In an elegant analysis, Steven Gortmaker and colleagues reviewed current evidence on the impact that a wide range of policies are likely to have on obesity rates. They crunched the numbers and tried to figure out which interventions would have the biggest impact. For instance, they looked at studies of calorie information labeling to see how these policies have been shown to influence behavior. They averaged the effects across all the studies, and also ran high-end and low-end estimates (a plausible range within which the true effect of these policies should lie), to see how that influenced their results. They did the same for a number of other interventions.
The identified the three most promising policies, each of which (and this is extremely important) saved more money in healthcare costs than they cost to implement. What are these three policies?
- Sugar-sweetened beverage tax. A tax of one cent per ounce on sugar-sweetened beverages would cost about $50 million dollars to implement, but would, gulp (or should I say “Big Gulp”?) prevent more than half a million cases of childhood obesity by 2025.
- Eliminate tax deductibility of ads seen by children for unhealthy foods. This policy would cost less than one million dollars to implement while preventing almost 130,000 cases of childhood obesity.
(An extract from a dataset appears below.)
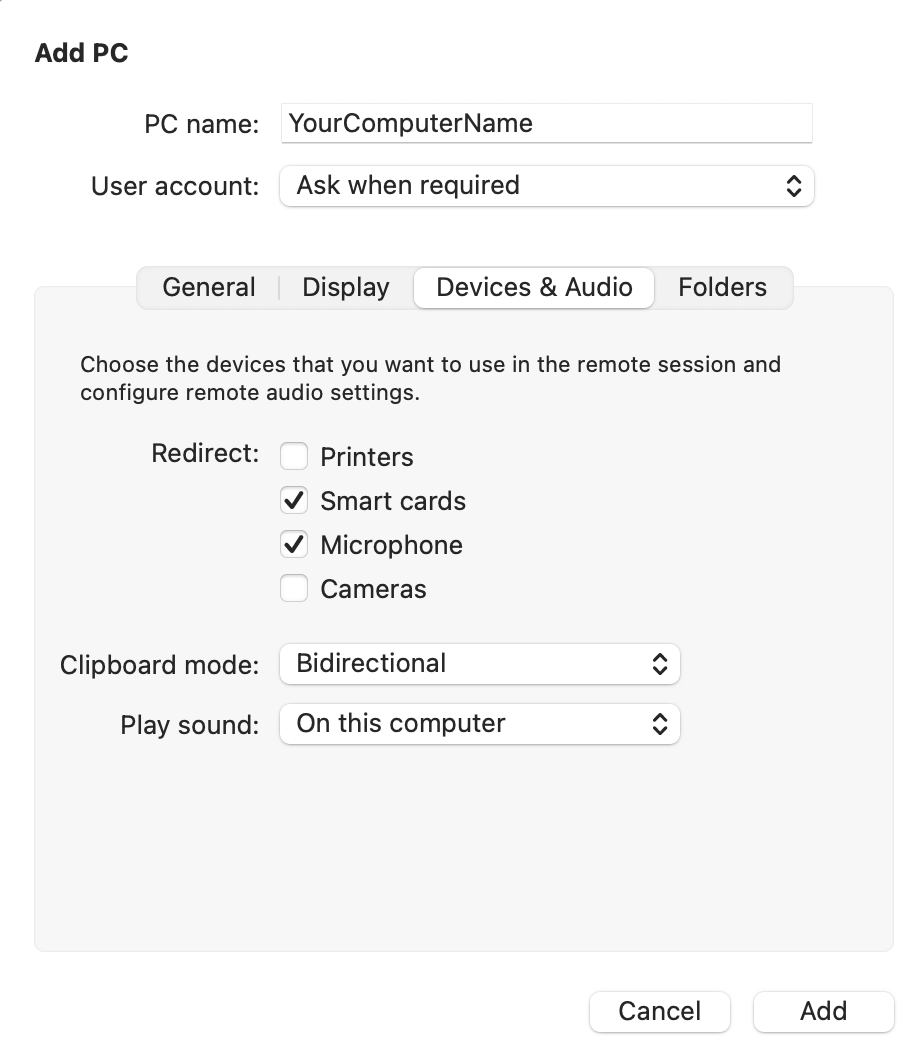Switch to the General tab
The width and height of the screenshot is (924, 1048).
[209, 288]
- Setting nutrition standards for school foods--specifically, for foods sold in schools that aren’t part of school meals. This policy would cost $22 million to implement while preventing almost 350,000 children from becoming obese.
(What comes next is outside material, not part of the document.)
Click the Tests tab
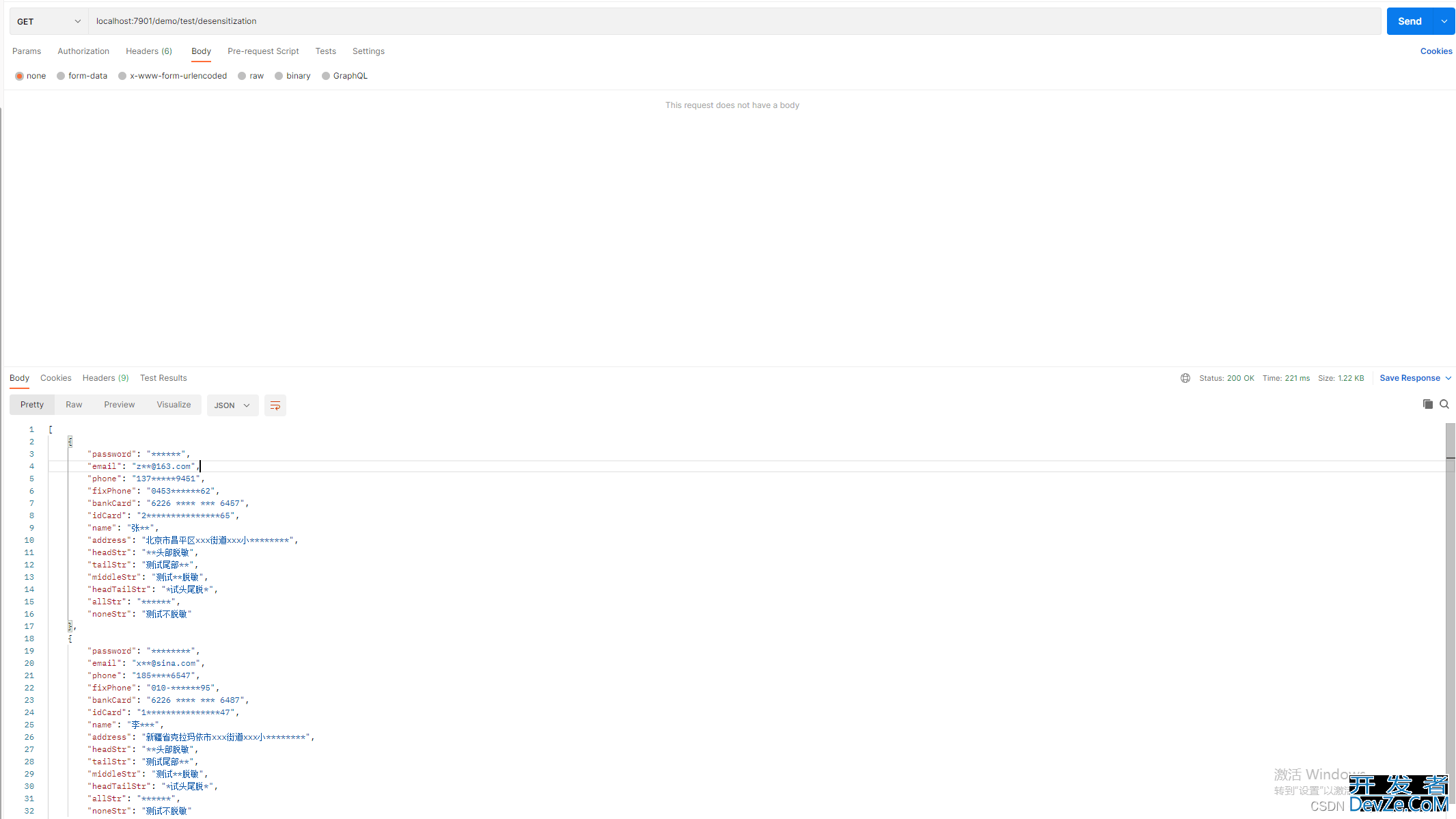Viewport: 1456px width, 819px height. pyautogui.click(x=325, y=51)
These are not the only policies we can utilize to combat childhood obesity. Nutrition standards for school meals have the opportunity to prevent millions of children from becoming obese. This policy, however, doesn’t save money, so it didn’t make the authors' top-three list. That said, nutrition standards for school meals were deemed by the authors to essentially be cost-neutral, which in my opinion means that this policy also deserves to be implemented. Preventing childhood obesity isn’t about saving money, after all. It’s about improving the quality of Americans' lives.
We need to continue exploring creative ways of combating childhood obesity. But we also know enough about some policies that we ought to implement them. Yesterday!
We shouldn’t let political extremists, who oppose all government interventions, or special interests, who oppose sugar taxes, stand in the way of good public policy. If we care about the health of our children, we should take steps that will reduce their chance of becoming obese. Don’t let another holiday season slip by without letting someone in Congress know that you care enough about your children to support efforts to help them develop healthier habits.